Inherited seizure disorders

Approximately 2% of epilepsy syndromes show a clear pattern of Mendelian inheritance. This is most often autosomal dominant with variable penetrance, but examples of autosomal recessive, X-linked and mitochondrial inheritance have also been described. Most known mutations affect ion channels (sodium, potassium, calcium or chloride) and these disorders are referred to as channelopathies. This is assumed to alter the balance of excitatory and inhibitory influences and may be associated with focal or generalized seizures.

There are very few single-gene conditions in which epilepsy is the main feature. An example is the syndrome of benign familial neonatal seizures, an autosomal dominant voltage-gated potassium channelopathy which tends to spontaneously remit in adulthood. Another is autosomal dominant nocturnal frontal lobe epilepsy, caused by mutations in the nicotinic acetylcholine receptor gene. A separate group of conditions cause a progressive myoclonic epilepsy syndrome, with shock-like myoclonic jerks and gradual intellectual decline.

Key Points

The risk of epilepsy is 2–3 times higher in those with an affected parent, sibling or child and is also significantly more common in identical twin pairs.

Inheritance is likely to be complex and polygenetic and most of the genes are unknown. Simple Mendelian forms of epilepsy do exist but are uncommon (less than 2% of cases).

Some inherited forms of partial and generalized epilepsy are caused by abnormalities in ion channels for sodium, potassium, calcium or chloride (ion channelopathies).

Diagnosis and management

The diagnosis of epilepsy is clinical and requires a detailed eyewitness account of the episodes. If EEG is performed, this may provide evidence to support the clinical diagnosis. Video recording combined with EEG (referred to as telemetry) may be particularly helpful in difficult cases (Fig. 11.5). Epilepsy can usually be managed pharmacologically, but a neurosurgical procedure may be suitable in a minority of cases. In some patients, the less invasive option of a vagus nerve stimulator may be considered (Clinical Box 11.5).

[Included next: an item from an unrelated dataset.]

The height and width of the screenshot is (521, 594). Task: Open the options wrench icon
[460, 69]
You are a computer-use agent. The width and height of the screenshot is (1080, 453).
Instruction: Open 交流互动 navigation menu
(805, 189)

Clinical Box 11.5: Vagus nerve stimulation

Some patients with epilepsy may benefit from stimulation of the tenth cranial nerve. A vagus nerve stimulator is implanted under general anaesthetic in the neck region and is attached to a subcutaneous pacemaker unit in the upper chest. This is usually carried out in people with pharmacoresistant seizures, halving seizure frequency in up to 50% of patients, but the exact mechanism of action is not known.

Fig. 11.5 Patient undergoing video telemetry in epilepsy.
The EEG trace **(A)** and video sequence **(B)** capture an ictal event, characterized by involuntary orofacial movements. From Specchio, N et al: Epilepsy and Behavior: Ictal yawning in a patient with drug-resistant focal epilepsy: Video/EEG documentation and review of literature reports. Epilep Behav 2011 Nov; 22(3):602–605 with permission.

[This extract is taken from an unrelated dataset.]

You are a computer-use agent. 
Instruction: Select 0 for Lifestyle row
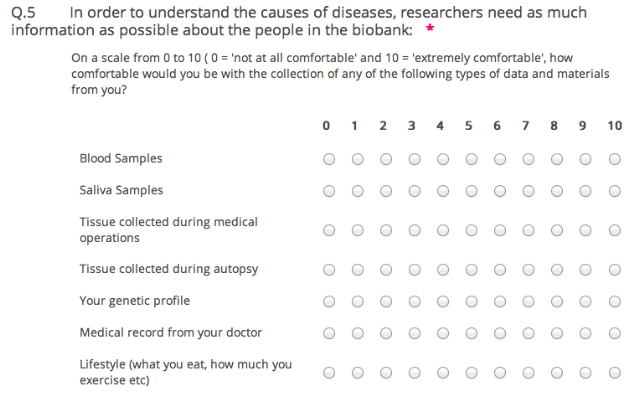point(329,373)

Anti-epileptic drugs (AEDs)

Two thirds of patients can be managed effectively with anti-epileptic drugs and adequate control is usually achieved with a single agent (monotherapy). Some of the important side effects of anti-epileptic drugs are discussed in Clinical Box 11.6.

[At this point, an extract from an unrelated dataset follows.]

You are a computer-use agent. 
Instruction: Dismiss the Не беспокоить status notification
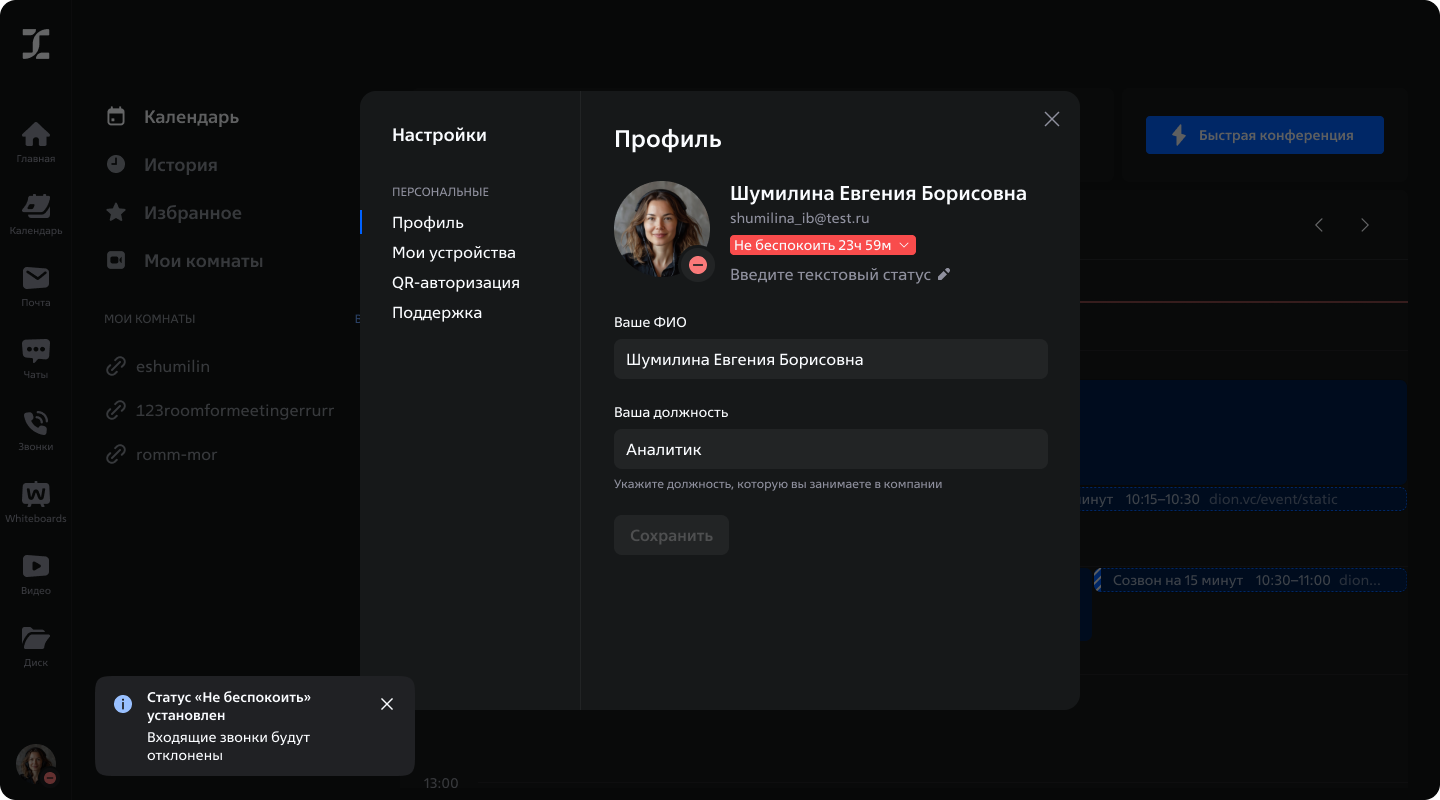point(387,704)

Clinical Box 11.6: AED side effects

Some common and important side effects of anti-epileptic drugs are illustrated in Fig. 11.6. Most are central nervous system depressants, so they tend to cause drowsiness and impaired concentration. Many have a toxic effect on the cerebellum, especially when serum levels are high, causing dysarthria (slurred speech), diplopia (double vision) and ataxia (incoordination). Other agents have specific side effects including allergic reactions, skin rashes, gum hypertrophy, acne or hirsuitism. As a group, anti-epileptic agents are known to be teratogenic (Greek: teras, monster) increasing the risk of birth defects from 2% to 6%. Sodium valproate carries the greatest risk, but teratogenicity is also increased in patients receiving more than one anti-epileptic agent (polytherapy).